Data supplied section start
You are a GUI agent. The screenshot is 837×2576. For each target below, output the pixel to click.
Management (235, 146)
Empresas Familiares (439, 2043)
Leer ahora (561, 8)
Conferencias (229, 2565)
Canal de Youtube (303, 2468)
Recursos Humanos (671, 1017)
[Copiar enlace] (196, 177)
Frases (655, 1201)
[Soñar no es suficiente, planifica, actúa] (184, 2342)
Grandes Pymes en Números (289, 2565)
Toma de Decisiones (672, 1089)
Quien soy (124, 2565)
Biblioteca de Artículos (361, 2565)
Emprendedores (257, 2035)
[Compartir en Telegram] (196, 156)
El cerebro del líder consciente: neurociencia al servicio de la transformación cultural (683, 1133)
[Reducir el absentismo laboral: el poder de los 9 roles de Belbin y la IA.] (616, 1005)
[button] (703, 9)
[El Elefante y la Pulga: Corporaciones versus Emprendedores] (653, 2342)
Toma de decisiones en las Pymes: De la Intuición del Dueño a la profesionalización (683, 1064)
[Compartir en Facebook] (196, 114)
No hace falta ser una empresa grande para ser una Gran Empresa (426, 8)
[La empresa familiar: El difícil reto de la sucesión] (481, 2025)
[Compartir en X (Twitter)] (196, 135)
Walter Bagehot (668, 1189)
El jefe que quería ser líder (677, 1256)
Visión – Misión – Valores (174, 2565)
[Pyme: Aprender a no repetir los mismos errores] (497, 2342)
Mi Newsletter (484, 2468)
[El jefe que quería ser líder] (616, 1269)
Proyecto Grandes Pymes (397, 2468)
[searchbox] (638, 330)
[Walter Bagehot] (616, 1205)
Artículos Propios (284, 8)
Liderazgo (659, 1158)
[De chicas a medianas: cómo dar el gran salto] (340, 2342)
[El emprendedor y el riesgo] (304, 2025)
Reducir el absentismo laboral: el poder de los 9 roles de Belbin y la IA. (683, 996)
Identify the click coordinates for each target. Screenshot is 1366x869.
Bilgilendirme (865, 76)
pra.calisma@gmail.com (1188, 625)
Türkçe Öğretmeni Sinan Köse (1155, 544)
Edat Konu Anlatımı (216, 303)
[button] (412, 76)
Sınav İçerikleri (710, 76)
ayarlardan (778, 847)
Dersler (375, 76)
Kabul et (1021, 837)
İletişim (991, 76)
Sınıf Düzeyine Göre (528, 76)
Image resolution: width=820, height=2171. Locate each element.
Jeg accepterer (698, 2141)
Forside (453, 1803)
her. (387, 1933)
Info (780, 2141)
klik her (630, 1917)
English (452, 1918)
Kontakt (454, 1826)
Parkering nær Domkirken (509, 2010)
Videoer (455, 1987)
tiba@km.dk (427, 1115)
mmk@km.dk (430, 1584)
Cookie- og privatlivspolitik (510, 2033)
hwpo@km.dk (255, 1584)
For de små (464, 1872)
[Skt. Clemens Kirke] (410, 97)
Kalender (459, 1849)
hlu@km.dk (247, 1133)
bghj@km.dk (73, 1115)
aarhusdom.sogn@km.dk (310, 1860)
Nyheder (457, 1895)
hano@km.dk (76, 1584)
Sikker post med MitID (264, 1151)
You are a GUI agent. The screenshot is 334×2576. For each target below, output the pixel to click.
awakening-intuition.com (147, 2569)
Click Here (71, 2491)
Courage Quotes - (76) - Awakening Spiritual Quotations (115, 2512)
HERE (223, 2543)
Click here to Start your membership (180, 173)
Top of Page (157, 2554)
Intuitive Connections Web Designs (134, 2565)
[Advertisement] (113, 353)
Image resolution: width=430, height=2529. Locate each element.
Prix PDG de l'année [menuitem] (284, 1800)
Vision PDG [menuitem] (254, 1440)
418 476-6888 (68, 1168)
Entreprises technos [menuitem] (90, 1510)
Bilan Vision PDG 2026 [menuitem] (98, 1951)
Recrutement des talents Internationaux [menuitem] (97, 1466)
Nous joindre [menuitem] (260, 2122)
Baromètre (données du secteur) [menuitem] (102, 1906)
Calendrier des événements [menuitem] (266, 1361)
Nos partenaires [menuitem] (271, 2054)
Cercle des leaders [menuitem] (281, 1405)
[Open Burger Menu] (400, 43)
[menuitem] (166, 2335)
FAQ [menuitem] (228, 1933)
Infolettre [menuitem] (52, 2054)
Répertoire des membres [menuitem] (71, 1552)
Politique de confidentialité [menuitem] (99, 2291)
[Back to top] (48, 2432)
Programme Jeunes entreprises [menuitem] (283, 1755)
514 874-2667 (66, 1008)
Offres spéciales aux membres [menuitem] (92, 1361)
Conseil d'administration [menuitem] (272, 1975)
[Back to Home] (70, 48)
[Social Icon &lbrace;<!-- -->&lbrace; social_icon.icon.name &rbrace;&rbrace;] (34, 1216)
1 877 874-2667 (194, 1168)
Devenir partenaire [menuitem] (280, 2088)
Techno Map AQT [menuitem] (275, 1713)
Data supplied section end
[Exercise goal] Retype exactly, and only, the lines from the line holding "Cookie- og privatlivspolitik (510, 2033)" through the last line of the data; both of those lines count.

[Written answer]
Cookie- og privatlivspolitik (510, 2033)
hwpo@km.dk (255, 1584)
For de små (464, 1872)
[Skt. Clemens Kirke] (410, 97)
Kalender (459, 1849)
hlu@km.dk (247, 1133)
bghj@km.dk (73, 1115)
aarhusdom.sogn@km.dk (310, 1860)
Nyheder (457, 1895)
hano@km.dk (76, 1584)
Sikker post med MitID (264, 1151)
You are a GUI agent. The screenshot is 334×2576. For each target below, output the pixel to click.
awakening-intuition.com (147, 2569)
Click Here (71, 2491)
Courage Quotes - (76) - Awakening Spiritual Quotations (115, 2512)
HERE (223, 2543)
Click here to Start your membership (180, 173)
Top of Page (157, 2554)
Intuitive Connections Web Designs (134, 2565)
[Advertisement] (113, 353)
Image resolution: width=430, height=2529. Locate each element.
Prix PDG de l'année [menuitem] (284, 1800)
Vision PDG [menuitem] (254, 1440)
418 476-6888 (68, 1168)
Entreprises technos [menuitem] (90, 1510)
Bilan Vision PDG 2026 [menuitem] (98, 1951)
Recrutement des talents Internationaux [menuitem] (97, 1466)
Nous joindre [menuitem] (260, 2122)
Baromètre (données du secteur) [menuitem] (102, 1906)
Calendrier des événements [menuitem] (266, 1361)
Nos partenaires [menuitem] (271, 2054)
Cercle des leaders [menuitem] (281, 1405)
[Open Burger Menu] (400, 43)
[menuitem] (166, 2335)
FAQ [menuitem] (228, 1933)
Infolettre [menuitem] (52, 2054)
Répertoire des membres [menuitem] (71, 1552)
Politique de confidentialité [menuitem] (99, 2291)
[Back to top] (48, 2432)
Programme Jeunes entreprises [menuitem] (283, 1755)
514 874-2667 (66, 1008)
Offres spéciales aux membres [menuitem] (92, 1361)
Conseil d'administration [menuitem] (272, 1975)
[Back to Home] (70, 48)
[Social Icon &lbrace;<!-- -->&lbrace; social_icon.icon.name &rbrace;&rbrace;] (34, 1216)
1 877 874-2667 (194, 1168)
Devenir partenaire [menuitem] (280, 2088)
Techno Map AQT [menuitem] (275, 1713)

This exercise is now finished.